5) Ok en local c’est bien, mais sur une prod comment je fais ?
Sur une prod avec PHP-FPM, si tu strace tout un pool, tu vas récupérer :
- plein de workers
- plein de clients
- du bruit partout
- et des logs énormes
Donc l’objectif c’est : isoler ton trafic et stracer le moins possible.
Technique 1 : utiliser un pool FPM dédié “trace” + un routage par IP
Idée :
- tu crées un pool FPM identique, mais sur un autre socket
- tu forces tes requêtes (depuis ton IP) à passer dessus
- tu strace uniquement ce pool
1) Créer un nouveau pool
Exemple fichier : /etc/php/8.4/fpm/pool.d/trace.conf
[trace]
user = www-data
group = www-data
listen = /run/php/php8.4-fpm-trace.sock
listen.owner = www-data
listen.group = www-data
listen.mode = 0660
pm = dynamic
pm.max_children = 2
pm.start_servers = 1
pm.min_spare_servers = 1
pm.max_spare_servers = 1
Redémarre FPM :
sudo systemctl restart php8.4-fpm
2) Router selon ton IP dans Apache
Dans ton vhost, exemple simple (Apache 2.4) :
<If "%{REMOTE_ADDR} == '1.2.3.4'">
<FilesMatch "\.php$">
SetHandler "proxy:unix:/run/php/php8.4-fpm-trace.sock|fcgi://localhost/"
</FilesMatch>
</If>
<Else>
<FilesMatch "\.php$">
SetHandler "proxy:unix:/run/php/php8.4-fpm.sock|fcgi://localhost/"
</FilesMatch>
</Else>
Recharge Apache :
sudo systemctl reload apache2
Maintenant, seul ton trafic passe dans le pool “trace”.
3) Stracer uniquement les workers de ce pool
Pour attacher strace aux process du pool “isolé”
strace -ff -tt -T -yyy -s 10000 -o /tmp/strace_test/demo_fpm -p $(pgrep -d, -f 'php-fpm: pool trace')
Fais ta requête depuis ton IP, puis stop strace (Ctrl+C).
Technique 2 : simuler un appel web avec php-cgi (propre et isolé)
Ici tu exécutes le code “comme si” Apache le lançait, mais toi tu contrôles tout.

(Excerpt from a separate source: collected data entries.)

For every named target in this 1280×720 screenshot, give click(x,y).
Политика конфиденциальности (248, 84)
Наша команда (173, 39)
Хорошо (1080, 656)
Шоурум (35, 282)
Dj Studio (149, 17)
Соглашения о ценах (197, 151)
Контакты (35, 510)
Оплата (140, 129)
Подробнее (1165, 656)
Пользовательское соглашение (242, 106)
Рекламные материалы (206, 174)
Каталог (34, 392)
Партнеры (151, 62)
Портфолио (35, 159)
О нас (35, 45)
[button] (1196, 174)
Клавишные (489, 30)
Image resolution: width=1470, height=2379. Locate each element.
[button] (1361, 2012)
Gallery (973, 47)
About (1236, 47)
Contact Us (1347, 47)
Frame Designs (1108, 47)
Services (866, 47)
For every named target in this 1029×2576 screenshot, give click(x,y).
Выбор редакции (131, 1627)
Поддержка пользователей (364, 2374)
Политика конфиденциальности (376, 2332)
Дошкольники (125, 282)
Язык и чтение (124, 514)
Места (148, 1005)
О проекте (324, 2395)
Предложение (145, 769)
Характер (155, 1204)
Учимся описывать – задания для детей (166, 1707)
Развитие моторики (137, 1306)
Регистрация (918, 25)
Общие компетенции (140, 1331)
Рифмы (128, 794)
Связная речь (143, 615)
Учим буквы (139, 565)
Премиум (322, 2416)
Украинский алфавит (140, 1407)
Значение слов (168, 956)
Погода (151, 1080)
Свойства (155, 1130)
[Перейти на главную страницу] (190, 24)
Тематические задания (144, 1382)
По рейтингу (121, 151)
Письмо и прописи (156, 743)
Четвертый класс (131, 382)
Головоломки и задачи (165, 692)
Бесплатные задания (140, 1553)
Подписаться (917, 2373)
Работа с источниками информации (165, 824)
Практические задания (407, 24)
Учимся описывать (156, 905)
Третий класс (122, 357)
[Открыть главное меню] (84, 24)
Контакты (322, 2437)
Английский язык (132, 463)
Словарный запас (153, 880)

Et tu peux stracer juste ce process.
Exemple :
root@debian:~# strace -u www-data -E REDIRECT_STATUS=1 -E REQUEST_METHOD=GET -E HTTP_HOST=www.example.com -E REQUEST_URI="/rewrited?token=abc" -E QUERY_STRING="token=abc" -E SCRIPT_NAME="/test.php" -E SCRIPT_FILENAME="/var/www/test.php" -E HTTPS=1 -E HTTP_X_FORWARDED_PROTO=https -E REMOTE_ADDR=127.0.0.1 -E SERVER_ADDR=127.0.0.1 -E HTTP_COOKIE="PHPSESSID=deadbeef123; consent=yes; cart=42" -ff -tt -T -yyy -s 10000 -o /tmp/strace_test/demo_cgi /usr/bin/php-cgi -d memory_limit=1024M /var/www/test.php ; echo
Content-type: text/html; charset=UTF-8
I have been called from https://www.example.com/rewrited?token=abc
Notes :
HTTP_COOKIEte permet de tester un comportement “connecté” ou avec un flag- tu peux simuler des headers via
HTTP_* - si tu veux simuler un POST, ajoute
CONTENT_TYPE,CONTENT_LENGTH, et envoie un body (c’est un peu plus long à mettre en place)
Cas d’usage : rejouer une requête authentifiée (backoffice, espace client)
L’intérêt majeur de pouvoir passer un cookie de session (PHPSESSID, ou tout autre cookie d’authentification), c’est de pouvoir rejouer exactement ce qui se passe derrière un backoffice ou un espace connecté.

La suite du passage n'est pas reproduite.